First, a little background.
Manasota has a single art house, Burns Court Cinemas, which is owned and operated by the Sarasota Film Society. It is located in downtown Sarasota. SFS also owns and operates Lakewood Ranch Cinemas, which is located in the (as yet unincorporated) Lakewood Ranch area of Manatee County. Burns Court is my source for indie and art films, even though they arrive somewhat later than they do in other cities (including Palm Beach and Miami). Recently they started to offer films that are more Burns Court types of movies than Lakewood Ranch types of movies; the program is called Burns Court at the Ranch. These films are shown every Saturday and Sunday at 11. I love this idea, because I live closer to Lakewood Ranch than to Burns Court and the parking more plentiful and the amenities are much nicer. Anyway, this week’s selection is L’Amour Fou, a documentary about Yves Saint Laurent and his partner in both life and business, Pierre Bergé. (here is an interesting piece about Saint Laurent and Bergé from the NY Times.)

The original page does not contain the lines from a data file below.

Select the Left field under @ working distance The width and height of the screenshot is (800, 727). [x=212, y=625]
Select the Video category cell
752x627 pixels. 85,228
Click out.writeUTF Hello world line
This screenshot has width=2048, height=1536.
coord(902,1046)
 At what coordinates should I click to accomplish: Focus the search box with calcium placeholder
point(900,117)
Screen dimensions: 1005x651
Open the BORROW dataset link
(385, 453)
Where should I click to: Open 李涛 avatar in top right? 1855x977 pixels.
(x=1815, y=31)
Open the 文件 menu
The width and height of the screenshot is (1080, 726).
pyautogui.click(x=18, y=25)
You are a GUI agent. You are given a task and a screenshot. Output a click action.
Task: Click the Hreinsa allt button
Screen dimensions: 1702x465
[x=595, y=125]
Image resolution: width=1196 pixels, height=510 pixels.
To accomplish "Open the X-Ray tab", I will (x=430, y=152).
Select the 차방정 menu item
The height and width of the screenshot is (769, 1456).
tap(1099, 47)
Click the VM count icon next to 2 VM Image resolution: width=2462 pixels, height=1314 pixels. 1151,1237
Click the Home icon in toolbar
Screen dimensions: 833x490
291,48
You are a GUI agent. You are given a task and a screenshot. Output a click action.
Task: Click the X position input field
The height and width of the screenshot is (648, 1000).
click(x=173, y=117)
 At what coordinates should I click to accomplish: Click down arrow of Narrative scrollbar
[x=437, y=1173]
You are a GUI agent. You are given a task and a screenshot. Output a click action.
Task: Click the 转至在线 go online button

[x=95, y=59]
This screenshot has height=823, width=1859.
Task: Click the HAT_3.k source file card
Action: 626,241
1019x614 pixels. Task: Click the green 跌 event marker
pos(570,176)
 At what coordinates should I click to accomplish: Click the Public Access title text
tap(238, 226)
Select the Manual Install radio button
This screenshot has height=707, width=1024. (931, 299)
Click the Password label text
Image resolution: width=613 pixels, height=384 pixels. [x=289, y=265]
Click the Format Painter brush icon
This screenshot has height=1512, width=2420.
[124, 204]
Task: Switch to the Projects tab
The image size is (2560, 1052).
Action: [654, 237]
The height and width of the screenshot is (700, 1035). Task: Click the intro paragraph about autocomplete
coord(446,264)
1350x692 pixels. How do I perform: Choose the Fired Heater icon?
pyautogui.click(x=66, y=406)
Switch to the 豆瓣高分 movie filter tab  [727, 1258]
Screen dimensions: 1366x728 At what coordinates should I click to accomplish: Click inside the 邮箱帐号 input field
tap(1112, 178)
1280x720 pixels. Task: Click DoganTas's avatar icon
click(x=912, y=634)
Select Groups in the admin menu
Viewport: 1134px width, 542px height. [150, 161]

The film was excellent. It was narrated entirely by Bergé, and showed film clips and stills from their life together. We also saw workers packing up Saint Laurent and Bergé’s possessions for an auction by Christie’s at the Grand Palais in Paris. The auction’s proceeds were used to help create a foundation for AIDS research. Bergé is proudly unsentimental about the auction, and says point-blank that it’s a good thing he survived Yves because Yves would never have been able to part with the items. Haute couture is not my thing, but Saint Laurent practically invented the concept of prêt-à-porter, and some of those clothes are simply gorgeous.
So, why the hate? Because at least 5 people walked in to the tiny little room after the film had started and talked in their normal voices about where they could sit, and at least twice that number continued the conversations they’d been having before the movie even started. Maybe they don’t understand French and are content to read the subtitles while jabbering, but I would bet that even people who don’t understand French wanted to read the subtitles in peace.
Does anyone else want to petition theaters for a “no-talking section?” This behavior is rude, selfish and annoying, and there’s really no excuse for it. I cannot remember the last movie I went to when people weren’t having conversations while the movie was playing. If you want to talk at a movie, wait until it’s on DVD or HBO and watch it in your own living room.